Bonaire advised to set up a climate roundtable.
As a small and low-lying island, Bonaire is extremely vulnerable to the negative impact of climate change, which includes flooding, heavy rainfall, extended periods of hot weather, and deterioration and loss of coral reefs. An increase in sea levels could result in low-lying and primarily uninhabited parts of Bonaire (the Salinas) becoming flooded by 2050. By 2150, built-up areas like the capital Kralendijk and Belnem will also be at risk.

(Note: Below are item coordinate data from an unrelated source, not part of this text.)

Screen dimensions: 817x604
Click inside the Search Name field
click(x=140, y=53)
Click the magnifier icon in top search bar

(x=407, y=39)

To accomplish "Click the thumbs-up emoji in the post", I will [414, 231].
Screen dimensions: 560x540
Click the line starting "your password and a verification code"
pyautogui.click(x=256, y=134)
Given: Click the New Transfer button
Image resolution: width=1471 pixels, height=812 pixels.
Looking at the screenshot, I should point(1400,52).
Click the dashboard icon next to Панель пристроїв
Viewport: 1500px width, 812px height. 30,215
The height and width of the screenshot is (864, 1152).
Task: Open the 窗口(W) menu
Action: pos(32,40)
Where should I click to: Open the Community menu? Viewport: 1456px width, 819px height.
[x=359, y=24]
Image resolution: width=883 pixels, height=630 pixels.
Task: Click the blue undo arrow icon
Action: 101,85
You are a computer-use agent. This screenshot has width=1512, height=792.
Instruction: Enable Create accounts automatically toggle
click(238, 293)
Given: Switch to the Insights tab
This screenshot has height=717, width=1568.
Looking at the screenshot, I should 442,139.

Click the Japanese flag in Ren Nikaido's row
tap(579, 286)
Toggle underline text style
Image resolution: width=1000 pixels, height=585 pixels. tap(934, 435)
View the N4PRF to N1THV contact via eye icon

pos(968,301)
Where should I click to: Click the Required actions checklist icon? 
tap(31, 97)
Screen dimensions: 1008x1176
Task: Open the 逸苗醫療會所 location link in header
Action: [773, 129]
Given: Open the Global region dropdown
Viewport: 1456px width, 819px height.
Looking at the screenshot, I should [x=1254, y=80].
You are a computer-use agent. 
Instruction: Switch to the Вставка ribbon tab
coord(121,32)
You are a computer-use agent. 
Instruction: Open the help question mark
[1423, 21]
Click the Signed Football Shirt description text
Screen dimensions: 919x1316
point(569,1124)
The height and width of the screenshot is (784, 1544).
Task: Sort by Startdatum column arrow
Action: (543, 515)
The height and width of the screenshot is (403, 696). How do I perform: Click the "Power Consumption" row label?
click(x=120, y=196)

While the Caribbean Netherlands is not legally obligated to reduce greenhouse gas emissions, and because the Paris Climate Agreement and national Climate Law only relate to the European Netherlands, Bonaire has the ambition of playing a role in the prevention of climate change. The cabinet wholeheartedly supports this ambition and has worked with the public entity of Bonaire (OLB) to ask Ed Nijpels to examine the best way to set up the Bonaire climate roundtable.
It is never too late.
In this report called ‘It is never too late’, Nijpels advises setting up a Bonaire climate roundtable that will result in a Bonaire climate agreement. The roundtable has two objectives: to establish specific agreements about making the island of Bonaire sustainable and to make the island tougher and more resilient against current and future climate change. The roundtable should be supervised by an independent chairman and should bring together representatives of the various government bodies, main sectors, and NGO’s on the island.
The Bonaire climate roundtable would serve four purposes: formulate agreements to achieve a climate agreement, identify missing knowledge, encourage public dialogue, and monitor progress. In a more general sense, Ed Nijpels recommends not seeing climate policy separately from the socio-economic challenges faced by the Caribbean Netherlands, and compiling policy that is in keeping with the Caribbean context and policy objectives when it comes to nature restoration and spatial planning.
The OLB and the cabinet warmly welcome the advice and have the explicit intention of setting up the Bonaire climate roundtable. That being said, one of the conclusions of the advisory report is that a number of prerequisites must be met in order to ensure a successful start. That is why the cabinet is working on a comprehensive cabinet response to the advisory report. The response will involve addressing the role of the chairman, the required capacity and support, and the proposed approach for Saba and Sint Eustatius.